How do you do more with less?
This is the billion-pound question and one that is even more urgent in the UK public sector today. Years of austerity and government pressures to break up monolithic contracts have left the public sector scrambling to squeeze as much as they can from what they have. Against this backdrop, I was not surprised to see the Head of the National Audit Office (NAO) recently highlight the “digital capability gap” that’s still apparent across government. This refers to the government-wide ‘digital by default’ projects aiming to bring government services into the 21st century and make them more accessible/mobile, or make them more efficient, saving taxpayer money.
Calls from the NAO to lighten the load and re-prioritize these projects will frustrate but not surprise those in the sector who are well-accustomed to yo-yo budgeting and project prioritization. The most startling headline from the NAO is the actual number, however. An estimated 2,800 extra IT staff are needed to bridge the digital gap, which is a tall order, and this estimation is only trending upwards more than ever. The best way to address this imperative is for departments to accelerate the sharing and reuse of assets across government. Part of MuleSoft’s daily work with connectivity and integration is promoting reuse as a standard behaviour, helping customers do more with less.
Reuse in architecture is not a new concept, but through more sophisticated connectivity and integration, it is a more attainable behavior than ever before. After all, one of the widely accepted hurdles to jump in adopting digital services is the massive time consumption, skill and cost for departments to build and then connect to legacy infrastructure. So it makes sense that once one department has accessed the underlying system, you standardise that access through so others can simply reuse it. Once a lot of these assets are made reusable, then multiple teams across an organization can access the data and use them in a controlled, governed way. We call this an application network.
The setback with previous reuse methodologies, like SOA, has been that while these concepts are adopted in central IT teams, they are not ushered in a productivity step change because the functionality, access, and coding are too cumbersome or unsecure for non-central teams to embrace.
Perhaps the British government should take some advice from across the pond. On a recent webinar, the Federal Communications Commission (FCC) outlined their considered approach for digital and addressing legacy modernisation. Admitting that they have lots of complex legacy applications across disparate lines of business, there was a tendency to recommend moving everything to a single location in one ‘giant leap.’ Recognizing how difficult this would be, the FCC is considering the more intelligent approach of embracing an API strategy and building an API layer to enable gradual migration of each application to an appropriate modern platform. By using API-led connectivity and building out ‘System APIs,’ these applications can then be reused across other departments appropriately. Appreciating that Government has complex, interwoven connectivity needs, it will require multiple API building blocks; by putting in a framework for ordering and structuring these building blocks it makes them more accessible to a wider audience and starts to bridge the capability gap.

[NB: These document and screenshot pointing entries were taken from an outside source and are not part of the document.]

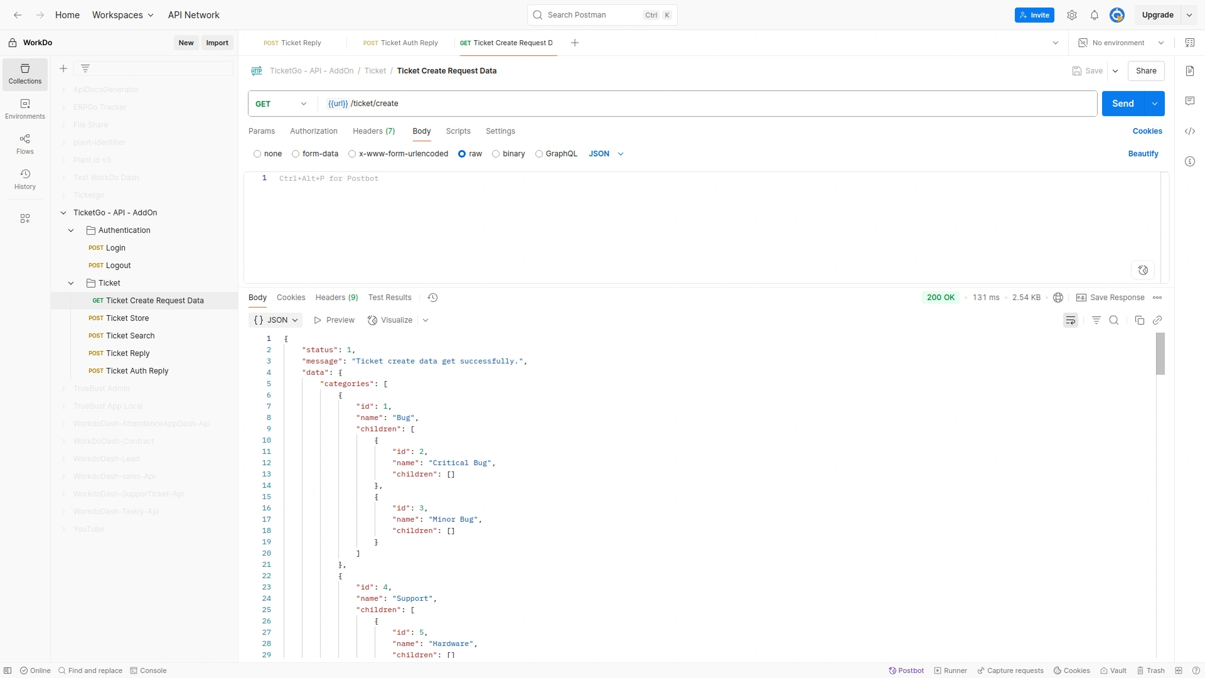Click the response vertical scrollbar thumb
The width and height of the screenshot is (1205, 678).
1160,353
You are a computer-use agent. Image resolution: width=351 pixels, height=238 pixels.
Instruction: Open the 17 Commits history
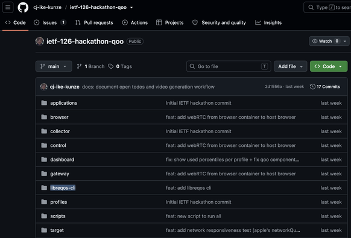(x=325, y=87)
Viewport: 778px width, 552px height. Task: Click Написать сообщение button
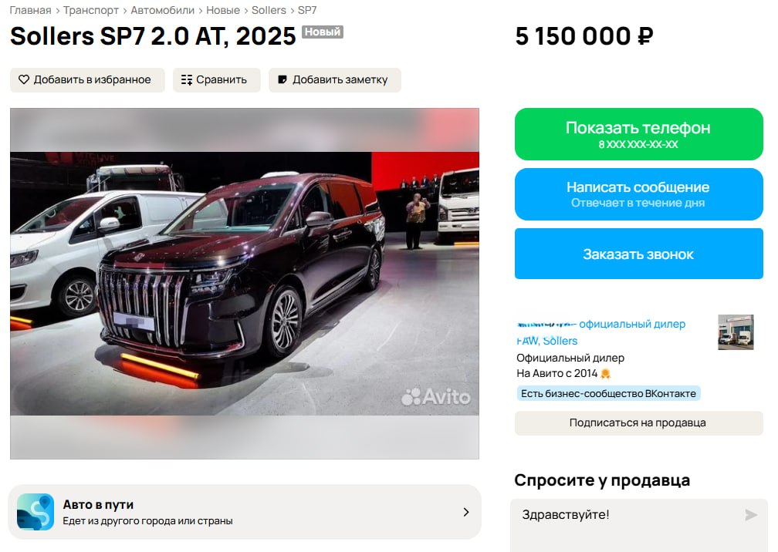click(x=638, y=194)

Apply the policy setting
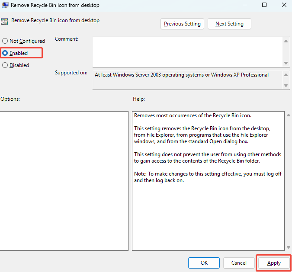274,263
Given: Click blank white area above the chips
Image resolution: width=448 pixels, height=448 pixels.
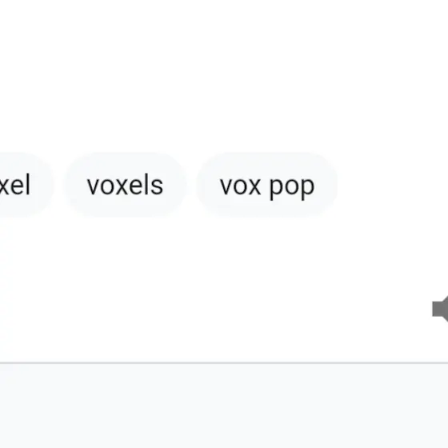Looking at the screenshot, I should 224,74.
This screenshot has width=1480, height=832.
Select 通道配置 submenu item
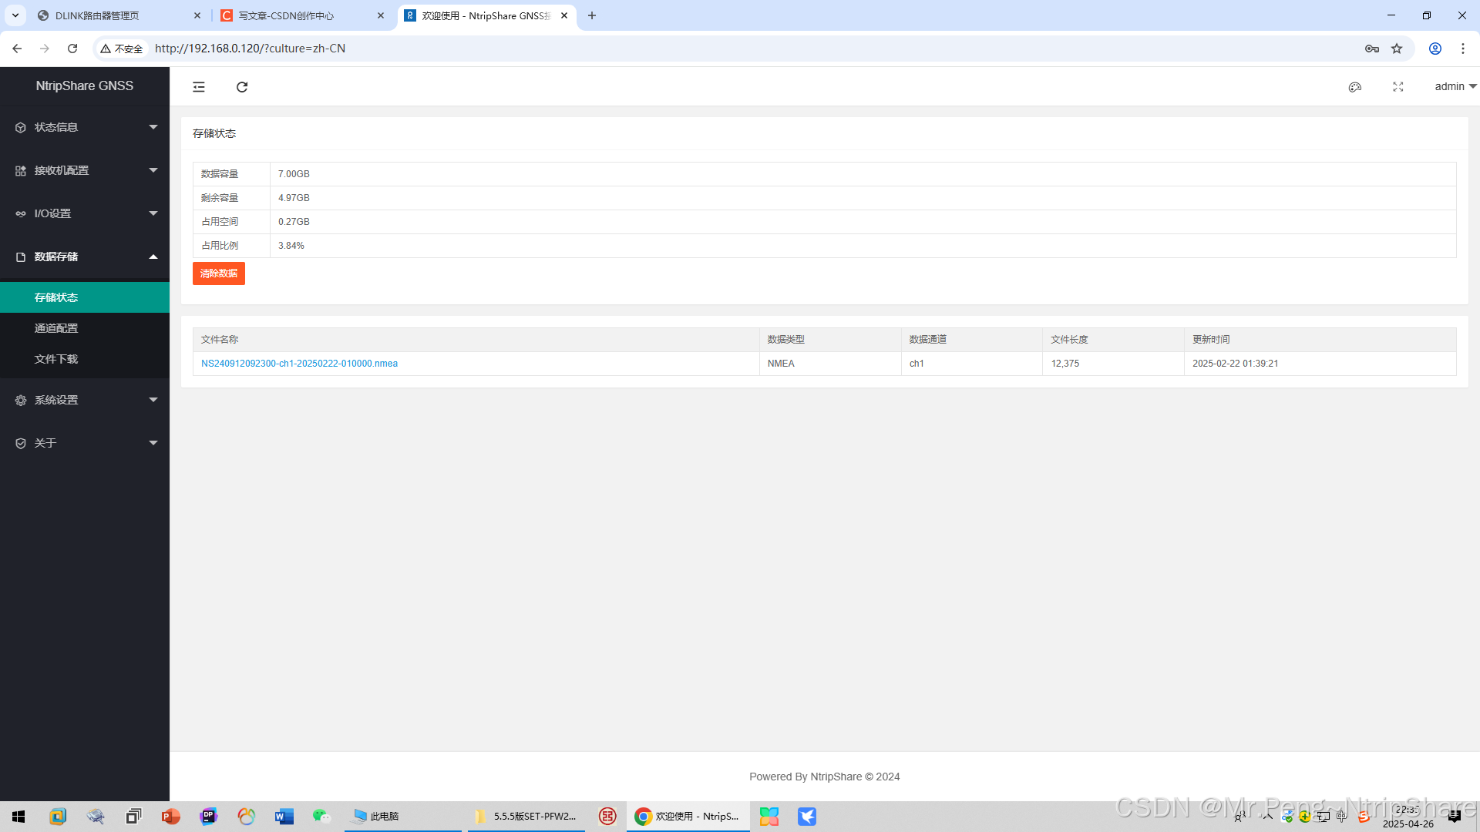tap(56, 328)
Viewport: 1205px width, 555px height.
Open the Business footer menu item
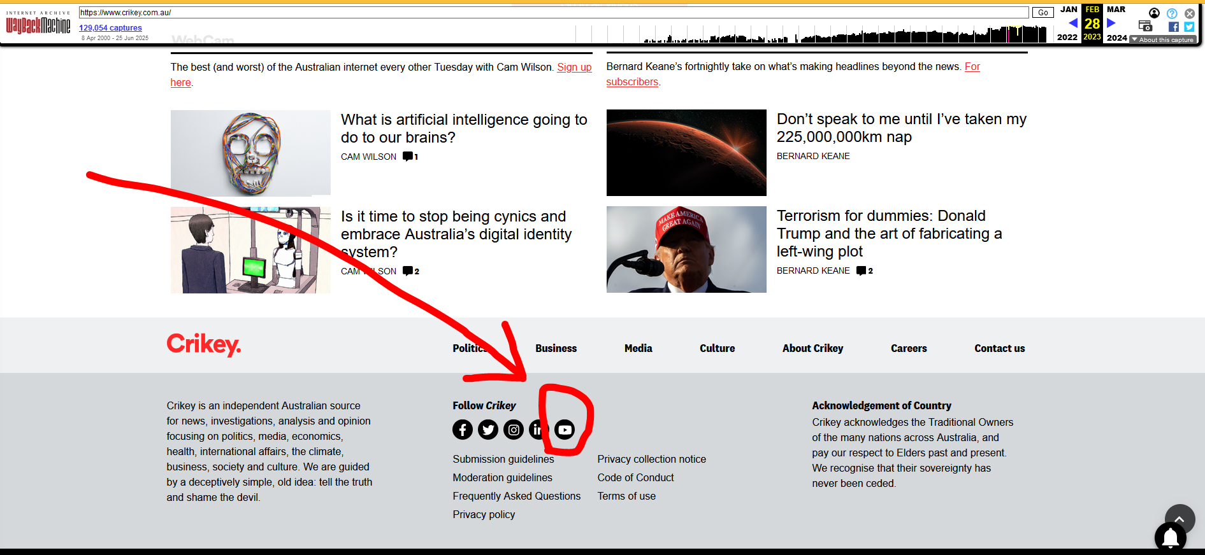[556, 348]
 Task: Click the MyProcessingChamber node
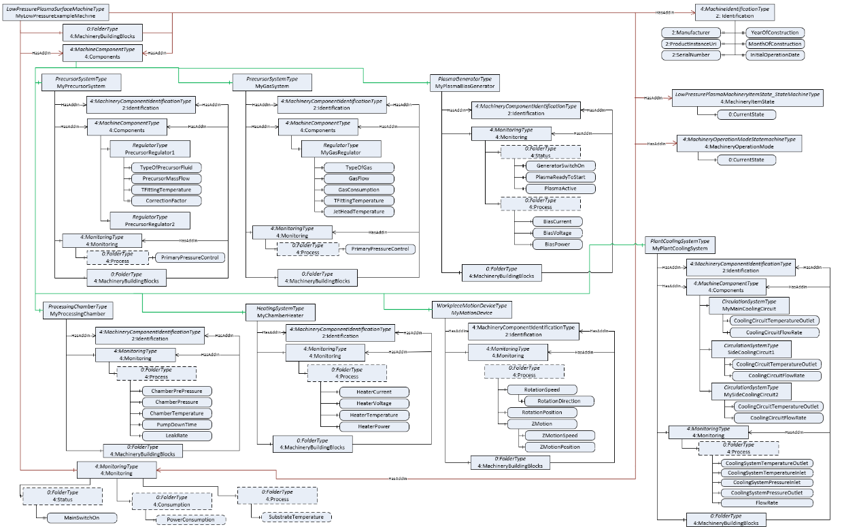pos(78,310)
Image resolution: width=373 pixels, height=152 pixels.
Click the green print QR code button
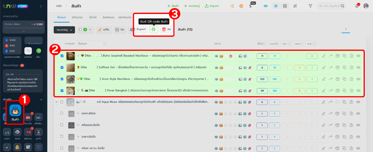154,29
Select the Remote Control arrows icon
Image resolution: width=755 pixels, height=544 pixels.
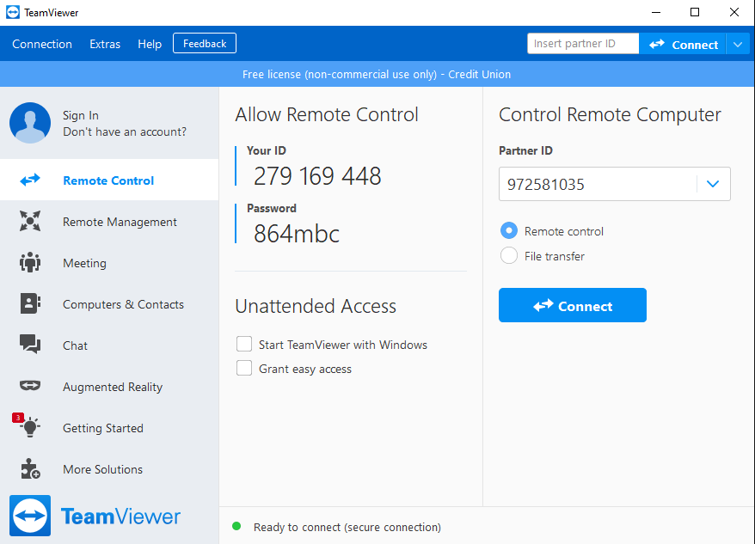tap(30, 180)
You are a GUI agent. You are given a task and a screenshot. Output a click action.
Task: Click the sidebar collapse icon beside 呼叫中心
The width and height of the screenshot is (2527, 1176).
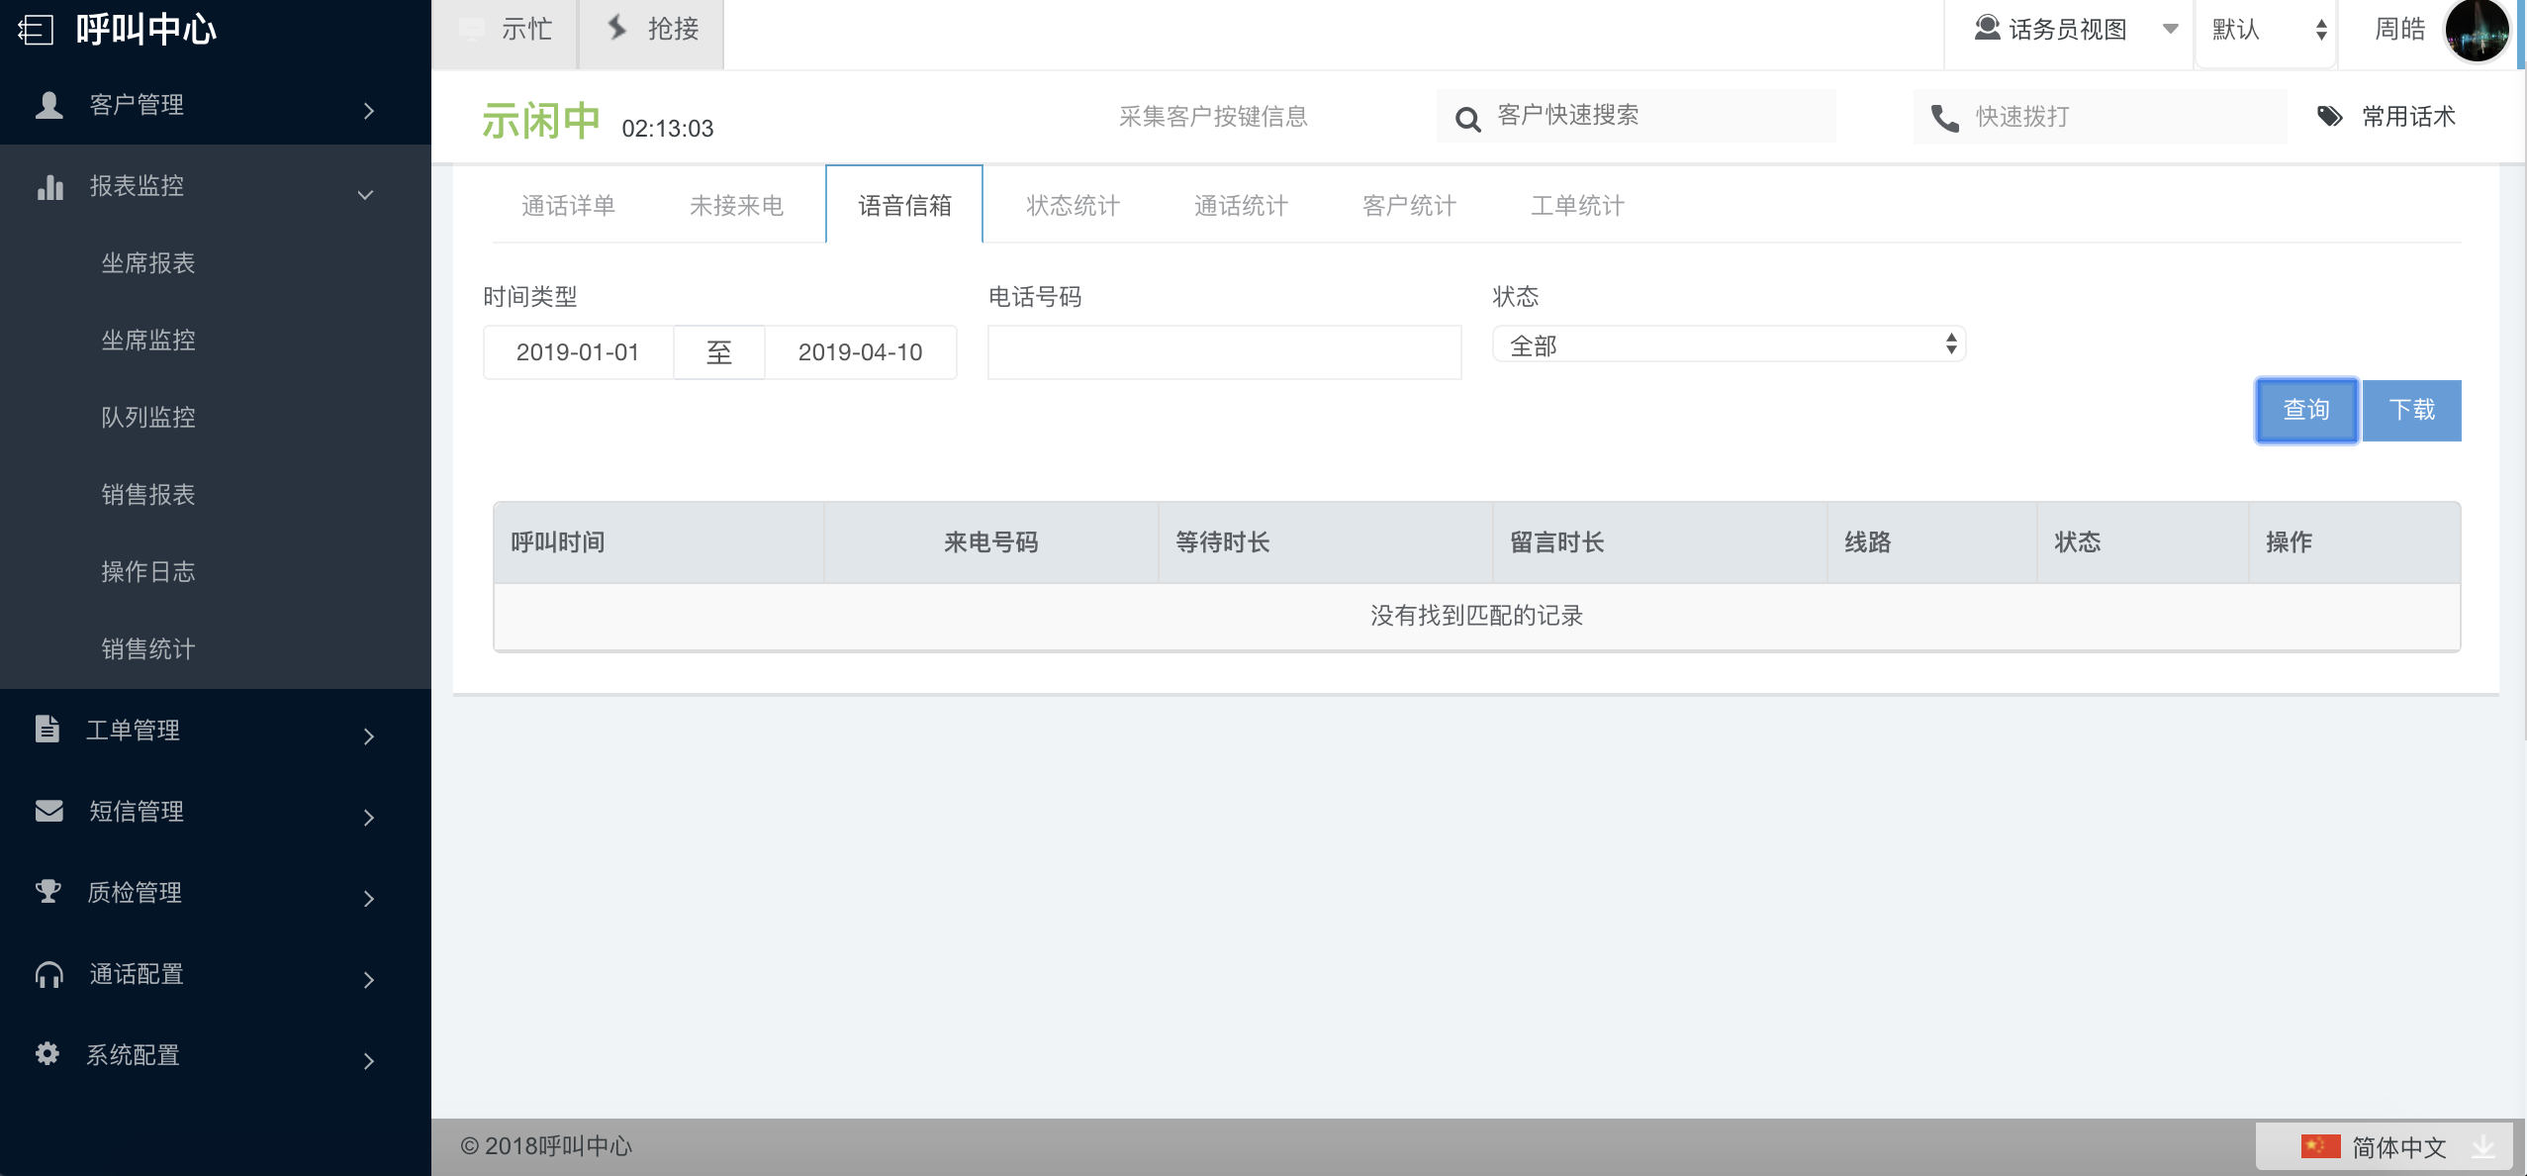[36, 30]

The API-led connectivity strategies help define methods for connecting and exposing assets and promotes decentralised access to data and capabilities while not compromising on governance. This is a journey that enables the realization of a ‘composable government’, one whose assets and services can be leveraged independent of geographic or technical boundaries.
With the current political and economic backdrop, this approach is one that seems to resonate more than ever with the UK public sector. An API-led approach means rather than taking a running jump and leap; departments can take manageable steps to crossing the digital chasm and doing more with less.